## 課題内容
説教の要約から、「昨今は、キリスト教の教えを広」で始まり「い結果が得られているのです。」で終わる部分を、「逆境」を「苦境」に変えて書き出すこと。

## 提供テキスト
---+---

礼拝メッセージの要約

(教会員のメモに見る説教の内容)


聖書の言葉は旧新約聖書・新改訳聖書(著作権・日本聖書刊行会)によります。

98年2月8日

「わたしが、あなたがたを遣わすのは」

蔦田 直毅 牧師

マタイの福音書 10章1〜23節

中心聖句

「いいですか。わたしが、あなたがたを遣わすのは、狼の中に羊を送り出すようなものなのです。ですから、蛇のようにさとく、鳩のようにすなおでありなさい。

また、あなたがたは、わたしのゆえに、総督たちや王たちの前に連れて行かれます。それは、彼らと異邦人たちにあかしをするためです。

しかし、最後まで耐え忍ぶ者は救われます。」

16,18,22節

教訓:私達に与えられた使命とは?


導入

昨今は、キリスト教の教えを広めることが難しい時代だと言われています。確かにいろいろな状況を考えますと、以前のようにキリスト教の教えを伝える手段は限られてきています。しかし、わたしは現状はそれほど劣悪なものではないのではないかと思っています。実際、聖書に書かれている初代キリスト教会の時代においても、またその後の世界的にキリスト教が広がっていった時期においても、状況にさほどの差はないのではないかと思われます。つまり、キリスト教の教え(福音)が広がっていった時期を見てみますと、順風満帆な時期と言うよりもむしろ、いろいろな迫害が加えられたり、様々な制限の中で逆境の状態にあった時期の方が、非常にすばらしい結果が得られているのです。

今日は、マタイ伝の冒頭の箇所から、このような「困難」な時代にあって、私達がキリスト教の教えをどの様に伝えて行くべきかについて、メッセージを取り次がせていただきたいと思います。

冒頭の箇所は、いわゆる「12使徒」の選定に関したくだりです。ここでは、彼らが召された理由が端的に記されています。それは天国の到来が近づきつつあることを、諸々の人々に伝えていくことでした。今日を生きる私達も、キリストに連なるものとして12使徒と同じように福音を伝えていくことが期待されています。今日はこの点について、三つの角度から捉えてみましょう。

---+---

## データ
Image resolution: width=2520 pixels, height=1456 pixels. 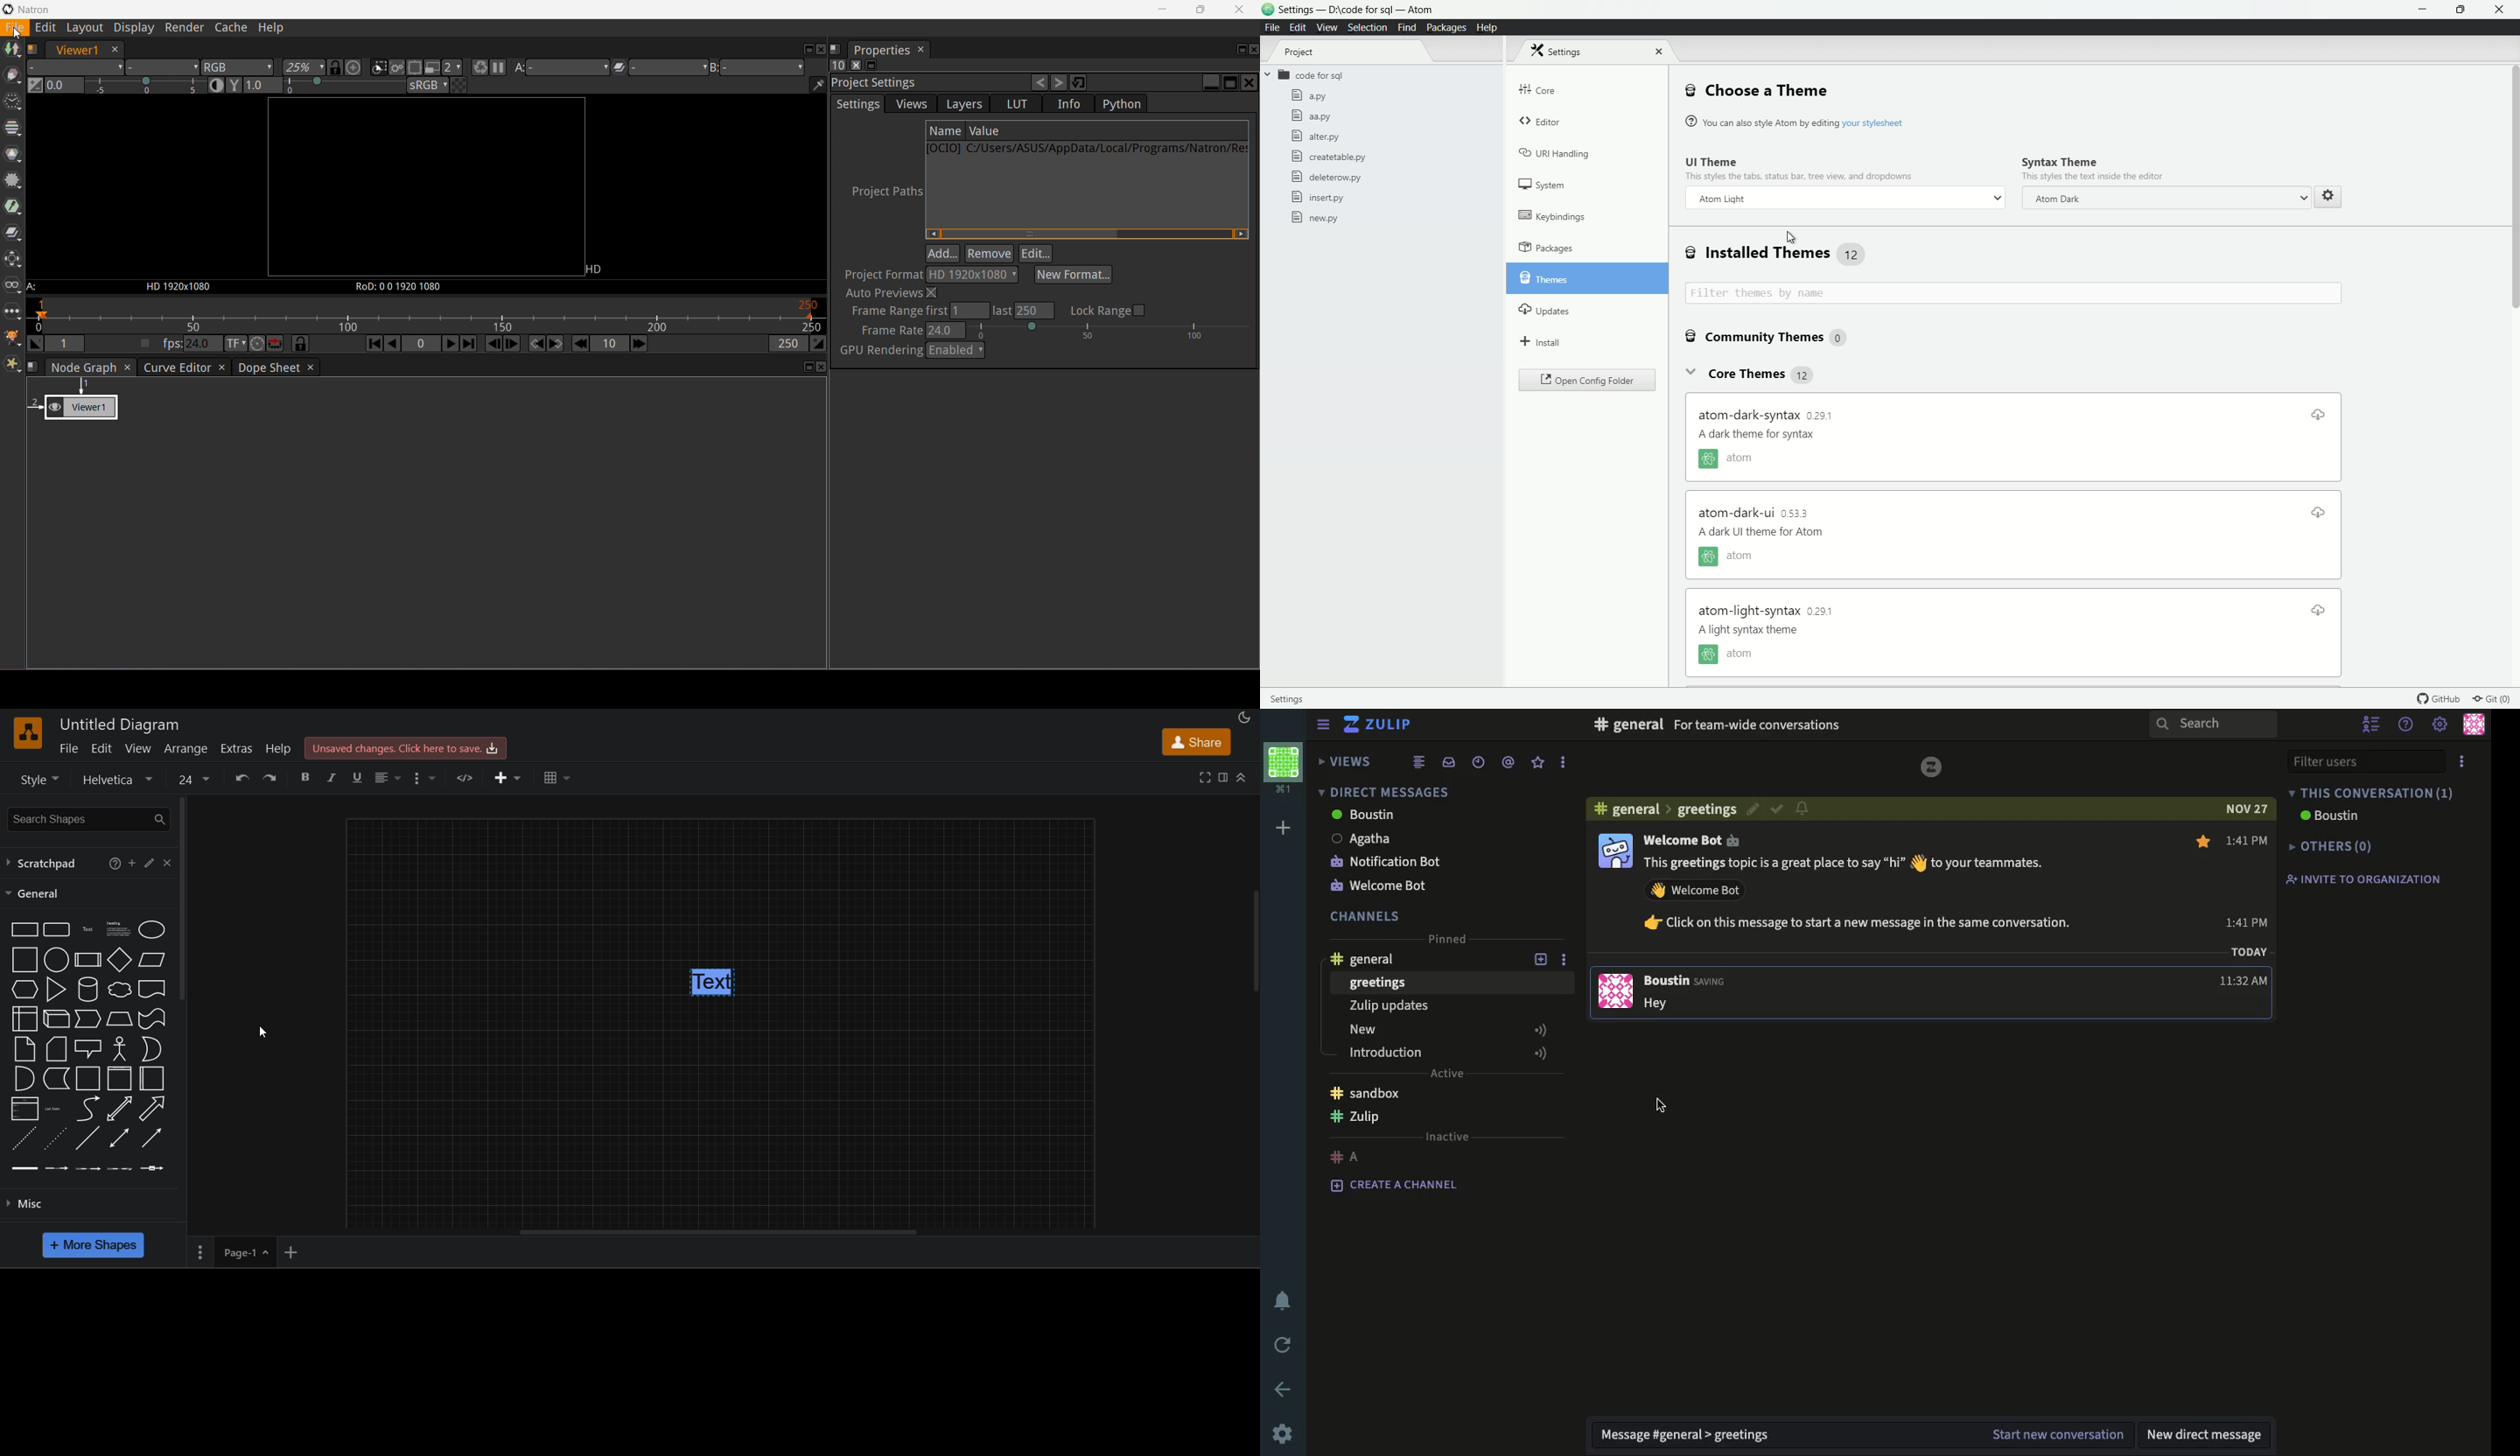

---+---

## 出力全文
昨今は、キリスト教の教えを広めることが難しい時代だと言われています。確かにいろいろな状況を考えますと、以前のようにキリスト教の教えを伝える手段は限られてきています。しかし、わたしは現状はそれほど劣悪なものではないのではないかと思っています。実際、聖書に書かれている初代キリスト教会の時代においても、またその後の世界的にキリスト教が広がっていった時期においても、状況にさほどの差はないのではないかと思われます。つまり、キリスト教の教え(福音)が広がっていった時期を見てみますと、順風満帆な時期と言うよりもむしろ、いろいろな迫害が加えられたり、様々な制限の中で苦境の状態にあった時期の方が、非常にすばらしい結果が得られているのです。